Explainer

AI transcription and data sovereignty: where does your voice go during inference?

EU hosting, encryption, contractual clauses: these assurances are reassuring, but they say nothing about the moment a language model reads your data in clear text. A breakdown of a blind spot that recent news has brought back into focus.

Understand the Recapro architecture The sectors concerned

The trigger: a public debate on AI in healthcare

In early June 2026, Le Canard enchaîné and then the specialised outlet Next looked into the consultation assistant of a major French e-health player, Doctolib, and the role American language models play in it.

According to Le Canard enchaîné (2 June 2026), American providers would be among the subprocessors used to run this consultation assistant.
Asked by Next (4 June 2026), the company firmly denies that consultation notes are used to train these third parties’ models, and states that they act on its instructions only, within a strict contractual framework that forbids them from exploiting the data on their own account.
The company specifies that patients’ health data is hosted in France and Germany, and encrypted at rest and in transit.

We report these elements as published by the press; the company concerned refutes Le Canard enchaîné’s claims. This explainer targets no specific player: it focuses on the technical principle the episode brings to light, which applies to any AI transcription software.

Source: Next, “Doctolib réfute livrer les infos de ses utilisateurs aux grands acteurs de l’IA”, 4 June 2026.

The dividing line: contractual guarantees or technical guarantees

Whatever the vendor, the security of AI transcription comes down to a point commercial pages rarely address: what happens to your data the moment the model processes it.

01

Inference happens in clear text

A language model cannot summarise or transcribe encrypted data. At processing time, the text is necessarily decrypted and presented in clear to the model. Encryption protects your data at rest and in transit, not during the computation itself.

02

Hosted in Europe is not beyond extraterritorial reach

Locating servers in Europe meets a data-residency requirement. It does not, on its own, neutralise exposure to US law (the CLOUD Act) when a link in the chain is operated by a company subject to it. Residency and jurisdiction are two distinct questions.

03

A contract frames the use, it does not remove the transit

A processing agreement defines what a provider is allowed to do with your data. It does not change the technical fact: if your data passes through a third party’s infrastructure for inference, that transit happens. Protection then rests on contract compliance, not on architecture.

04

The only architectural answer: do not let the data leave

The only way to remove the question entirely is for inference to run on infrastructure you control, with no call to a third-party model. There is then no moment at which the text leaves your perimeter.

Frameworks such as the Data Privacy Framework govern data transfers to the United States. Their legal robustness is, however, repeatedly challenged: relying on contractual compliance alone means depending on a balance that can shift.

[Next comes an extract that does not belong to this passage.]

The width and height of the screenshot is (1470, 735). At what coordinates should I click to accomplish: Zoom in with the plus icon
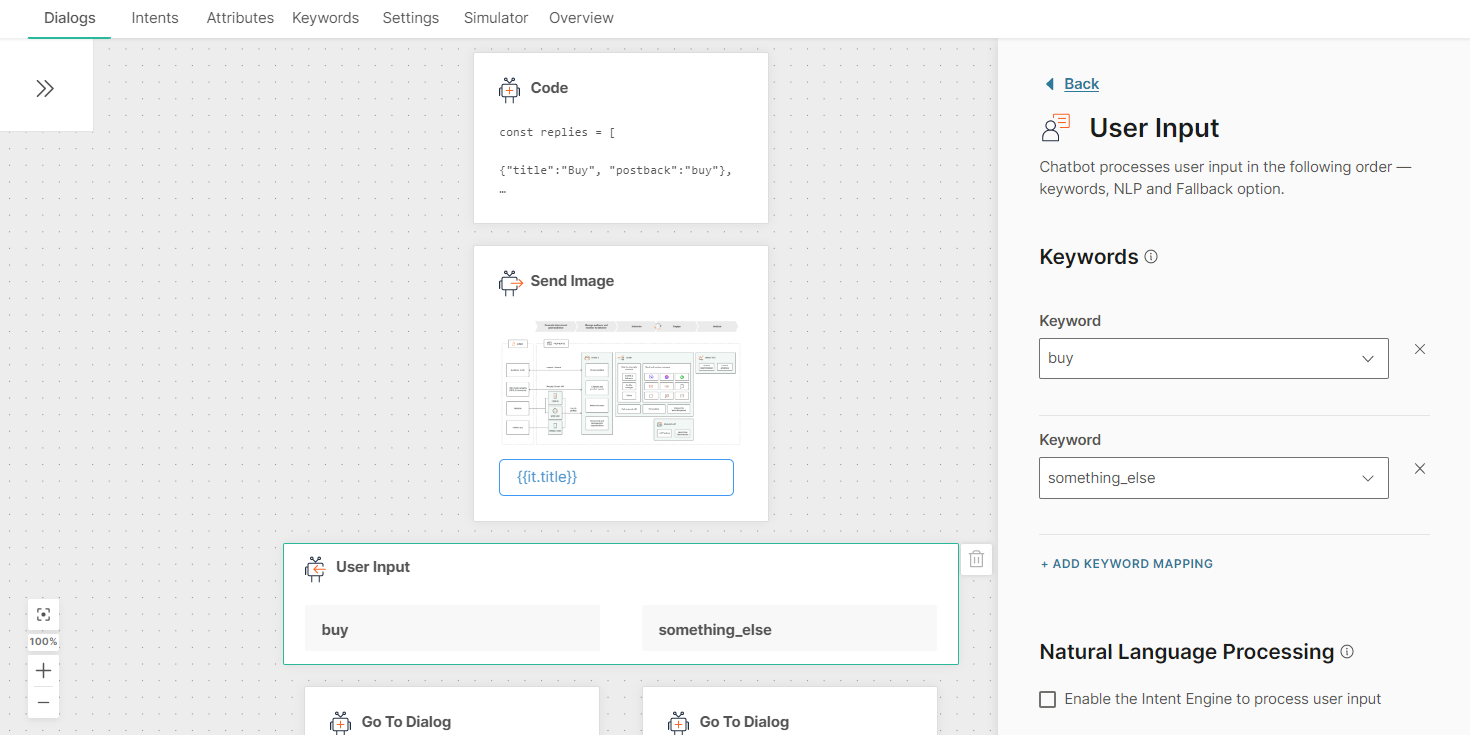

Why this concerns every regulated sector

The healthcare example is telling because the data there is among the most sensitive. But the same reasoning applies to any organisation whose meetings touch on confidential information.

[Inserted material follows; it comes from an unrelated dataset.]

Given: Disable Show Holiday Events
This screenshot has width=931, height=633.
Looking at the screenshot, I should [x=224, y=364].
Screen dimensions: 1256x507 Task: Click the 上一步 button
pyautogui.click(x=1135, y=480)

Banking & Finance Legal Insurance Public Sector

A credit committee, a lawyer’s consultation, an insurance claim assessment or a municipal deliberation raise the same question as a medical consultation: who, technically, has access to the content while it is being processed?

Recapro’s approach

Recapro is built so the question never arises.

Inference 100% local, in Cloud as in On-Premise

AI inference (transcription and summarisation) is produced by open-weight models running on our own servers. No meeting excerpt is ever sent to a third-party language model (OpenAI, Anthropic, Google), whatever the deployment mode.

Sovereign French Cloud or On-Premise

The Cloud offering is hosted on sovereign French infrastructure (France Nuage), with no link in the processing chain subject to US law. The On-Premise offering deploys the entire processing on your own hardware.

Air-gap mode available

On-Premise, Recapro can run fully offline, with no outbound connection. Outside air-gap mode, only usage and licensing telemetry is sent back; the content of your meetings never leaves the infrastructure.

For the detail of deployment models, see the Cloud vs On-Premise analysis.

Frequently asked questions

01

Is “hosted in Europe” enough to protect data from the CLOUD Act?

Server location meets the data-residency obligation, but on its own it does not neutralise exposure to US law when a provider in the chain is subject to it. Residency and jurisdiction are two distinct questions.

02

Does encryption prevent an AI vendor from accessing the content?

At rest and in transit, yes. But to transcribe or summarise, a model must process the text in clear: encryption does not cover the moment of inference.

03

What is the difference between inference and training?

Training improves a model from data; inference is the use of the model to produce a result. Data can transit for inference without being used for training. The transit, however, does take place.

04

How do you remove the transfer risk entirely?

By running inference on controlled infrastructure, with no call to a third-party model. That is the principle of local processing and On-Premise: the data does not leave your perimeter.

05

Does Recapro send data to an American language model?

No. Inference (transcription and summarisation) is produced by open-weight models running on our own servers, in sovereign French Cloud as in On-Premise. No meeting excerpt is transmitted to a third-party model; only usage and licensing telemetry may be sent back, and the meeting content never leaves.